Filmy z wakacji

piątek, 26 października 2012

Singapur-Kuching-Bako

BAKO - Borneo from Michal Migda on Vimeo.

Noc okazała się za krótka. Wczesna pobudka i jet lag przełożyły się na zmęczenie. Na szczęście dzień bardzo słoneczny. O 11:25 mieliśmy samolot do Kuching, więc z rana szybkie pakowanie, śniadanie i w drogę na metro. Na szczęście mieliśmy tylko 2 przesiadki i znaleźliśmy się na terminalu 1, Tam po sprawnej odprawie, załadowaliśmy się do samolotu i już po 1,5h byliśmy na Borneo. Po wyjściu z lotniska, taksówką wyruszyliśmy w 45min podróż do miejsca z którego łódką zabrał nas boatman do Parku Narodowego Bako. Na przystani znajdowały ostrzeżenia, aby uważać na krokodyle, więc w drodze do parku uważnie przyglądaliśmy się po czym płyniemy. Niestety oprócz dużej ryby, której nazwy nie pamiętam, żadnego żywego stworzenia nie zauważyłem. Przejażdżka łodzią do parku okazała się bardzo malownicza. W czasie półgodzinnego rejsu zobaczyliśmy piękne klify, wyspy w oddali i ciekawą przyrodę. Gdy już dotarliśmy do Centrum Parku Narodowego Bako, odebraliśmy kluczyki do domku i po pozostawieniu ciężkich plecaków, uzbrojeni w sprzęt fotograficzny ruszyliśmy na pierwszy trekking po parku na samą plaże szlakiem Telok Paku. Szlak bardzo ciekawy pod względem ukształtowania terenu i zwierząt.

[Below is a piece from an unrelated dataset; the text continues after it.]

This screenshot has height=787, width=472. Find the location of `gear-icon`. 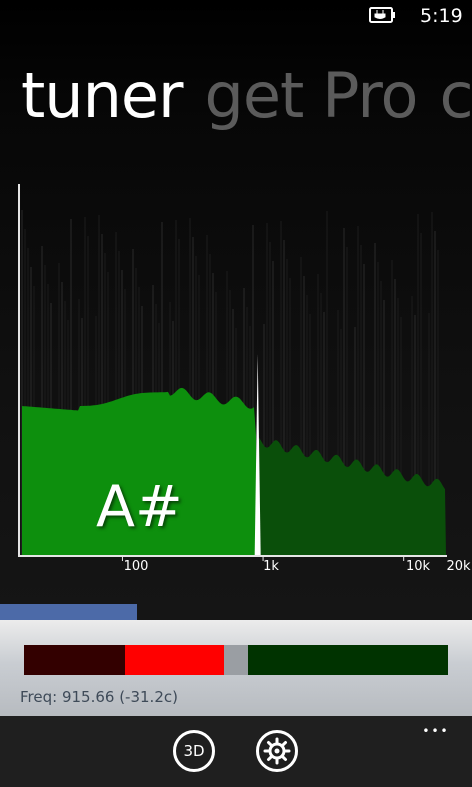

Spotkaliśmy stado dzików i małpy nosacze. Gdy na niebie zaczęły zbierać się chmury udaliśmy się w drogę powrotną. Po powrocie odwiedziliśmy miejscową kantynę, aby posilić się nieco, przed kolejnym nocnym trekkingiem po dżungli, który również okazał się bardzo interesujący. Wiele gatunków "ożywa" gdy jest już ciemno. My spotkaliśmy żabę, która wydawała dźwięki jak ptak, tarantulę, lodowego pająka, świetliki oraz jaskółkę. Dwa trekkingi okazały się na tyle męczące, że już o 21szej poszliśmy spać. Siły się przydadzą na następny dzień, bo planujemy zrobić 5h trekking przed opuszczeniem tego pięknego parku.